The MWRD’s Lopatka family lends their talents to frontline workers

 

Lopatka Family

Lopatka Family

 

 

 

 

 

 

 

 

Sylvia and Mark Lopatka and daughter Ana keep face shield production moving at home. The shields not only aid medical workers and emergency responders but also their fellow MWRD staff.

 

A Metropolitan Water Reclamation District of Greater Chicago (MWRD) couple is making productive use of their family time while sheltering in place during the coronavirus pandemic (COVID-19), helping both their co-workers, emergency responders and the medical community.

Mark and Sylvia Lopatka and daughter Ana have volunteered their time and resources to equip frontline workers with homemade face shields. They initially sent a test product to Sylvia’s cousin, a doctor in Houston, and when he replied to send more, the assembly line went in overdrive. More than 500 face shields and 90 pounds of plastic later, the demand for their compassionate philanthropy is booming.

Mark Lopatka, a senior computer systems administrator in the MWRD’s IT Department, and Sylvia, a supervising budget and management analyst in the MWRD’s Engineering Department, said they initially began wondering how to replace the 3.5 hours of commuting each day to and from their Palos Park home. Mark learned about the shortage of personal protective equipment (PPE) for the medical field and read about a 3D printer manufacturer in the Czech Republic that was printing and donating face shields.

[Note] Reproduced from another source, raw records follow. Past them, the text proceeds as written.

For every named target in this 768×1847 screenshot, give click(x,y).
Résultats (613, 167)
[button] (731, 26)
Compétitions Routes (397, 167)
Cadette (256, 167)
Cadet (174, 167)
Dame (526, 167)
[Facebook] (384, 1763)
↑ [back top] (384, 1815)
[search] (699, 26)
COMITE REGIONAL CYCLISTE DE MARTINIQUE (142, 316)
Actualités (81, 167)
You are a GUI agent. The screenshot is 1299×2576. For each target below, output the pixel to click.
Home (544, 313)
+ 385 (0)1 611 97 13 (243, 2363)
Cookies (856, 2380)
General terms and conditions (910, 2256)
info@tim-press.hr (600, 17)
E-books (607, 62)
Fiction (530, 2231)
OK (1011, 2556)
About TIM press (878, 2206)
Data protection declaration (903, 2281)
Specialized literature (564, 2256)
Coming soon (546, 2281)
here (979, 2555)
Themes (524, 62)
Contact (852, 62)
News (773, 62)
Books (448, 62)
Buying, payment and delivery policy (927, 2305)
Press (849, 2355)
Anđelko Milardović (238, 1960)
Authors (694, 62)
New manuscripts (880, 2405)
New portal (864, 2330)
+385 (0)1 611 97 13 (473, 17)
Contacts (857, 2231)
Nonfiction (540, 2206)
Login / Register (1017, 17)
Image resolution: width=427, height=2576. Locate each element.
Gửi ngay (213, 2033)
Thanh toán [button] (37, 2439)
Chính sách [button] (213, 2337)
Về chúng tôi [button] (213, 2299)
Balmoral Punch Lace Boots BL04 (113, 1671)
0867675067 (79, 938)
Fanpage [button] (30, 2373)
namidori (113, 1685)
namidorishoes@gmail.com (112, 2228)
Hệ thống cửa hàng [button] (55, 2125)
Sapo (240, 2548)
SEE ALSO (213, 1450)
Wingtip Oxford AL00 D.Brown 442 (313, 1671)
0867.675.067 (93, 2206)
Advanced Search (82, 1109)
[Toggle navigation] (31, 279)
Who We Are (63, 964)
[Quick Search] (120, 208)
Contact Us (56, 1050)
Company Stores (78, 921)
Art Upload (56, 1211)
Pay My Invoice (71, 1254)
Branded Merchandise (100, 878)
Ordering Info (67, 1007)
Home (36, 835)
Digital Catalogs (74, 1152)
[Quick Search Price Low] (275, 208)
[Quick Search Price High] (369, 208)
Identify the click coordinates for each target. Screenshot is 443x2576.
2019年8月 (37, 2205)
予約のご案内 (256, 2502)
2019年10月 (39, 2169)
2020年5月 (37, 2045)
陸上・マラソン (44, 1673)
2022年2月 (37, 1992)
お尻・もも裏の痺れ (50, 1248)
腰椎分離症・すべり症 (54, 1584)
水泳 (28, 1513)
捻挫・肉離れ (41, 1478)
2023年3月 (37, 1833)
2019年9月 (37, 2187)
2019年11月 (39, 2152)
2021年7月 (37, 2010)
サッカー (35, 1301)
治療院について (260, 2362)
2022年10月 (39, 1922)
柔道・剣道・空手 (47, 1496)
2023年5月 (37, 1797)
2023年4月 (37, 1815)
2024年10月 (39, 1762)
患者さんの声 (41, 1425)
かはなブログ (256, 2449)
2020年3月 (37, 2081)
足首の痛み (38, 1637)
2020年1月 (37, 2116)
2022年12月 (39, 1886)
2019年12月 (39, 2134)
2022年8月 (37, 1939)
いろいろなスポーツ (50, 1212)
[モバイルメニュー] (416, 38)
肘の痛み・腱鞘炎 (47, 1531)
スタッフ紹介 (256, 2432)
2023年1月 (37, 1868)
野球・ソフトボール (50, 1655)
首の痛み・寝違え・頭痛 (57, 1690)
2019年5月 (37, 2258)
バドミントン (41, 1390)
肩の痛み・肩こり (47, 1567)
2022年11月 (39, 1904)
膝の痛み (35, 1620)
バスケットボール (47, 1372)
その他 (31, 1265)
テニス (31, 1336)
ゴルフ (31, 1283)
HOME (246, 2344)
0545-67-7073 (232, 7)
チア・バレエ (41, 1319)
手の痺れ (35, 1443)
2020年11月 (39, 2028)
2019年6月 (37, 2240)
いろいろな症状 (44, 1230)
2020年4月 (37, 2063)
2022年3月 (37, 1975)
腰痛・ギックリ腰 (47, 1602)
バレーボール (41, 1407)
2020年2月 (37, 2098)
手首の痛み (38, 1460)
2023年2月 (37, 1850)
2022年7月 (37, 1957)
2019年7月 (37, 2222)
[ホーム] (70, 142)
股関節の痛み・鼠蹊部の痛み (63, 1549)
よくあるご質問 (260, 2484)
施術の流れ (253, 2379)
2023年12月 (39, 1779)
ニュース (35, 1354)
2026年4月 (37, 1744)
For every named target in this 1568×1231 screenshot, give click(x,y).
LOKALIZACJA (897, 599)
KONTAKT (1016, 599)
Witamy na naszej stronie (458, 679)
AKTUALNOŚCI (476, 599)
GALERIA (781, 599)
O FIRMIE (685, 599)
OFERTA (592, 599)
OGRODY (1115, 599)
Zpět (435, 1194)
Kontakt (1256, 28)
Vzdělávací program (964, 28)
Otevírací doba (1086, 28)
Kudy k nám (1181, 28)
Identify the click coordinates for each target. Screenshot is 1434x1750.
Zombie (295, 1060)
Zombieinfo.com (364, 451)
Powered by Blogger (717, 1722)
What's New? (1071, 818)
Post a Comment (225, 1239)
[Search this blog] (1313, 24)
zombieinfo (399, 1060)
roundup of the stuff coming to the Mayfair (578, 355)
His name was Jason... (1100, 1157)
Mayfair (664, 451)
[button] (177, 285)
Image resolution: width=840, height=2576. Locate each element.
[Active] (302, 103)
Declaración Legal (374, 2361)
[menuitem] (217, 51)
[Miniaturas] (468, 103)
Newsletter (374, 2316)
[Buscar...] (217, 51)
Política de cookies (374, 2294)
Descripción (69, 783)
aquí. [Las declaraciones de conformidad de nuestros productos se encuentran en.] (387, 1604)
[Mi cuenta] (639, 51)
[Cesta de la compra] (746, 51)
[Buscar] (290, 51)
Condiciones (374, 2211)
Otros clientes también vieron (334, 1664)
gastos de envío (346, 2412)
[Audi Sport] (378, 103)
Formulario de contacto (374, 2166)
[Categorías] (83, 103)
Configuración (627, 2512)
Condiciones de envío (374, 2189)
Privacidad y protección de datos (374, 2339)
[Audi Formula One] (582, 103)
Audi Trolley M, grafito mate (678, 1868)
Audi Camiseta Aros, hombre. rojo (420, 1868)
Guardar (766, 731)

“I knew right away what our family project would be since we have a small fleet of 3D printers,” Mark said. “I just had no idea how big it would become.”

He found approved designs on the U.S. Department of Health and Human Services’ website, began testing his operations and soon realized with a few extra hands that the Lopatka face shield operations could be up and running. Like a wartime effort, the Lopatkas all started pitching in to support frontline workers. Mark handles the manufacturing and sourcing of raw materials; Ana punches holes in the clear sheets that attach to the parts; and Sylvia manages the packaging and shipping. The finished product has been a resounding success and an incredibly important one.

They have not only equipped their local police and fire departments in Palos Park but also shipped several hundred face shields to the University of Illinois Hospital and Health Sciences System, Baylor College of Medicine in Houston, Symphony of Joliet, and several independent dentist and doctor offices, including locally at Northwestern Memorial Hospital. They realized that they can also assist their co-workers at the MWRD’s seven water reclamation plants, where another version of frontline workers is bravely treating the region’s wastewater.

“Our water environment benefits from a talented team of resourceful and ingenious MWRD employees, who continue to give their best during difficult times,” said MWRD Commissioner Josina Morita. “The Lopatka family exhibits these skills on the job and at home, where their production line of face shields inspires us all.”

Despite having to replace four bearings, three sensors, two fans, two nozzles, and one timing belt on their 3D printers, Mark said they are not asking for donations themselves.

“Our country and really the entire world are in both a health crisis as well as in economic trouble,” Mark said. “We all need to do what we can to help both issues. Both Sylvia and I are fortunate to be able to continue our work from home, while many others around us are not. We need to give
back. We will not accept any donations either because this is something that we can afford to do.”

 

Lopatka Family
Ana Lopatka models one of the family's face shields that will protect frontline workers. 

 

It has also turned into a productive and fun family experience. After regular MWRD hours and sixth grader Ana’s homework are complete for the day, they play cards or watch a movie, and then before long they return to the home factory to turn out more shields, and package and ship them off to their heroes on the front line.

“One day life will return to normal,” Mark said. “But this time we have spent together working to keep others safe is something that will last forever.”

“I would like to thank Mark, Sylvia and Ana for reminding us that we are all in this together,” said Commissioner Marcelino Garcia.